§ INPUT DATA
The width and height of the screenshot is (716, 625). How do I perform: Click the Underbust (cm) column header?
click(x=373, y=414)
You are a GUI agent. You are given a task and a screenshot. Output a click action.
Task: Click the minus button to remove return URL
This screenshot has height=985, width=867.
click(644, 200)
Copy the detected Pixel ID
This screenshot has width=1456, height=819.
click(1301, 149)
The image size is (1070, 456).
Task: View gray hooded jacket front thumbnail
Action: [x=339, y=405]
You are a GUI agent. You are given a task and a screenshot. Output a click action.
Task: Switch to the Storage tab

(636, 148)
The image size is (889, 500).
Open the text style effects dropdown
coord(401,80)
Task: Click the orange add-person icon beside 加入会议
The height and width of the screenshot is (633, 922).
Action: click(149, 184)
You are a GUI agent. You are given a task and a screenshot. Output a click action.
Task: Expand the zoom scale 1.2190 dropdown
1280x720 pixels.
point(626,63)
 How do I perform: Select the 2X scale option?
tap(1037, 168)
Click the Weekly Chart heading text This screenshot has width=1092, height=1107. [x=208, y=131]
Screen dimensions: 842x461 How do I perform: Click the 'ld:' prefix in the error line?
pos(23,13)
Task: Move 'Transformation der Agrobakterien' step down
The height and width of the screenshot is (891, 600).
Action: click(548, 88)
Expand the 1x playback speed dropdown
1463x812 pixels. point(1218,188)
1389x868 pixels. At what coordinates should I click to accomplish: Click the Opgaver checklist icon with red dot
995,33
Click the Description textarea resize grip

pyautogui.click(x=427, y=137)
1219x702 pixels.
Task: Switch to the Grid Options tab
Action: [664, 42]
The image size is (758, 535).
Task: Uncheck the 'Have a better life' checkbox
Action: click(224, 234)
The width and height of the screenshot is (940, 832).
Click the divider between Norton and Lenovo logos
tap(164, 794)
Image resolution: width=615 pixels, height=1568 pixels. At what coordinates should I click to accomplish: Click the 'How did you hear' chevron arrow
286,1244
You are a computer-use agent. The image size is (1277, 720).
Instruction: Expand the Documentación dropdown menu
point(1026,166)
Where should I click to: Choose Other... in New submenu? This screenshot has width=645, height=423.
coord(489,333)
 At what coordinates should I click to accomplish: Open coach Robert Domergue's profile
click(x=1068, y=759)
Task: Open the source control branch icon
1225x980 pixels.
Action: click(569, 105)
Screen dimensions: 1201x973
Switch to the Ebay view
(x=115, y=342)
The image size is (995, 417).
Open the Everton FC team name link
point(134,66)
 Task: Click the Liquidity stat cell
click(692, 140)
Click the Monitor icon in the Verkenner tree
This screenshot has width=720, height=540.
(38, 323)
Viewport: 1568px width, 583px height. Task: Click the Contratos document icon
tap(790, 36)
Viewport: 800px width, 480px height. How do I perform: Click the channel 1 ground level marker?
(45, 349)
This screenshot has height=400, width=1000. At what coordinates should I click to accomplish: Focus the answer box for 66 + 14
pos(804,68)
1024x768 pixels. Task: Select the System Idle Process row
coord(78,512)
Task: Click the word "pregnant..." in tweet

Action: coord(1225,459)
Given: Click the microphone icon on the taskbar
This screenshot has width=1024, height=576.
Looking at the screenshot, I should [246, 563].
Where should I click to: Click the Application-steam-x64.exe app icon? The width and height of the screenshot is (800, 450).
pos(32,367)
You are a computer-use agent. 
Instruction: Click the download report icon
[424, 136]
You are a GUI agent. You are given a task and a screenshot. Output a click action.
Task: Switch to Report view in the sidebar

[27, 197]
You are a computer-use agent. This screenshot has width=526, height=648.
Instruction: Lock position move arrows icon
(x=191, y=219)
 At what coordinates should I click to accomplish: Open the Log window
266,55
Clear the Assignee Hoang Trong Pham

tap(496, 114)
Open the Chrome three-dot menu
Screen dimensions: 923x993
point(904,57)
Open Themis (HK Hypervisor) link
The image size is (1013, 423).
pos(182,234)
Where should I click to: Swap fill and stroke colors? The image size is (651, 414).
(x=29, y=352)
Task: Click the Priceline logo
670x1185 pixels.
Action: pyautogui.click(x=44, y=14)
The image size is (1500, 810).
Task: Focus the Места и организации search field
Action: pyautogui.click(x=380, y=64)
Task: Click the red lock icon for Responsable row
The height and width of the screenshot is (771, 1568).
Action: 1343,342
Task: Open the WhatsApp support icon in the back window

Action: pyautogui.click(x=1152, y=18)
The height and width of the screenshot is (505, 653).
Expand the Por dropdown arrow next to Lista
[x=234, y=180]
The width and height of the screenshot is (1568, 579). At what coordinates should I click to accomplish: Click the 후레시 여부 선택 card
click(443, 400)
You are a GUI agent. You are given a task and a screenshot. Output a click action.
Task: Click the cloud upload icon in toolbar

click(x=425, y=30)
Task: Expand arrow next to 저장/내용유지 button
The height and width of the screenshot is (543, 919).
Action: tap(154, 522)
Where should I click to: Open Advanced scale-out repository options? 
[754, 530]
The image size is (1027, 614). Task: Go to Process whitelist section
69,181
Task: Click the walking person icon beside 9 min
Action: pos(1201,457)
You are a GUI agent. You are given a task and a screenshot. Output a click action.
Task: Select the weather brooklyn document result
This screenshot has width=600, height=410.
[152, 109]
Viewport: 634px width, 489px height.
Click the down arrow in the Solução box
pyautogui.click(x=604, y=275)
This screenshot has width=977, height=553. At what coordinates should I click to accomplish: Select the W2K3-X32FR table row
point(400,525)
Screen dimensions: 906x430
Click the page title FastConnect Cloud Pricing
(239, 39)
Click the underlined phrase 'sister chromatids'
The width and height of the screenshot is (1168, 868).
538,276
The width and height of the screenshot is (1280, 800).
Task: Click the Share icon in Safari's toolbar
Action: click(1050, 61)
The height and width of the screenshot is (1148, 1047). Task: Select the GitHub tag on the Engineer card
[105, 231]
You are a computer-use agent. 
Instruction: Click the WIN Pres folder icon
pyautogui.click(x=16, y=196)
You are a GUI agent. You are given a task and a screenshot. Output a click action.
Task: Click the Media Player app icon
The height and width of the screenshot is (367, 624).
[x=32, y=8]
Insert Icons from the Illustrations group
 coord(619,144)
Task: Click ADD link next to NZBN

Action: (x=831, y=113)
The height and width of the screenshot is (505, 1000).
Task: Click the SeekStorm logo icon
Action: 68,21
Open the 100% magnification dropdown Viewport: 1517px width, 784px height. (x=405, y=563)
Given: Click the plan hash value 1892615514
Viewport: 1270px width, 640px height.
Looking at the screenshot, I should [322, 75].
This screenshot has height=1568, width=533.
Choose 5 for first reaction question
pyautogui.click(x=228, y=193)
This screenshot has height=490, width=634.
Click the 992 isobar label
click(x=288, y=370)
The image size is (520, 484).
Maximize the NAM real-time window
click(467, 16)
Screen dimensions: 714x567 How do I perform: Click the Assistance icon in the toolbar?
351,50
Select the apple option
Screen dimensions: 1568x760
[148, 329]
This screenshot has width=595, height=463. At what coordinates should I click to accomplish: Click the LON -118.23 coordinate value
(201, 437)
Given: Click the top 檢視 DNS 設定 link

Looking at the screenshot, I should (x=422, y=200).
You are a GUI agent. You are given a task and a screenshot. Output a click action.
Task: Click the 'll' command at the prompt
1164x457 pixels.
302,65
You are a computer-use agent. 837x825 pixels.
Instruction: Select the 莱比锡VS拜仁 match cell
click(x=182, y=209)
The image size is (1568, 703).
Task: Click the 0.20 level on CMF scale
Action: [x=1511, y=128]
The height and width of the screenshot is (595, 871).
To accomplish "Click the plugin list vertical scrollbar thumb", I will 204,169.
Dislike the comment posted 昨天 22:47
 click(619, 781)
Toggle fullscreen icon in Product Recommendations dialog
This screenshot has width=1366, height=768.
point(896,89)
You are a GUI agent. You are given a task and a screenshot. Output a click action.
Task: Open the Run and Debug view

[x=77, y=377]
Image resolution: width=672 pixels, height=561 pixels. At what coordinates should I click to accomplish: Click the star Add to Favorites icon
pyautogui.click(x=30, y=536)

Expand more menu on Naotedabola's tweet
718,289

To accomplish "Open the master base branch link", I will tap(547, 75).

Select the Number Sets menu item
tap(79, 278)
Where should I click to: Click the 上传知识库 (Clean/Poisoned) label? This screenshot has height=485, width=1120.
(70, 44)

§ WORK ORDER
Beginning at the top of the data, extract each line through the line containing "Copy the detected Pixel ID" and return those lines exactly, with nothing added.

§ EXERCISE ANSWER
The width and height of the screenshot is (716, 625). How do I perform: Click the Underbust (cm) column header?
click(x=373, y=414)
You are a GUI agent. You are given a task and a screenshot. Output a click action.
Task: Click the minus button to remove return URL
This screenshot has height=985, width=867.
click(644, 200)
Copy the detected Pixel ID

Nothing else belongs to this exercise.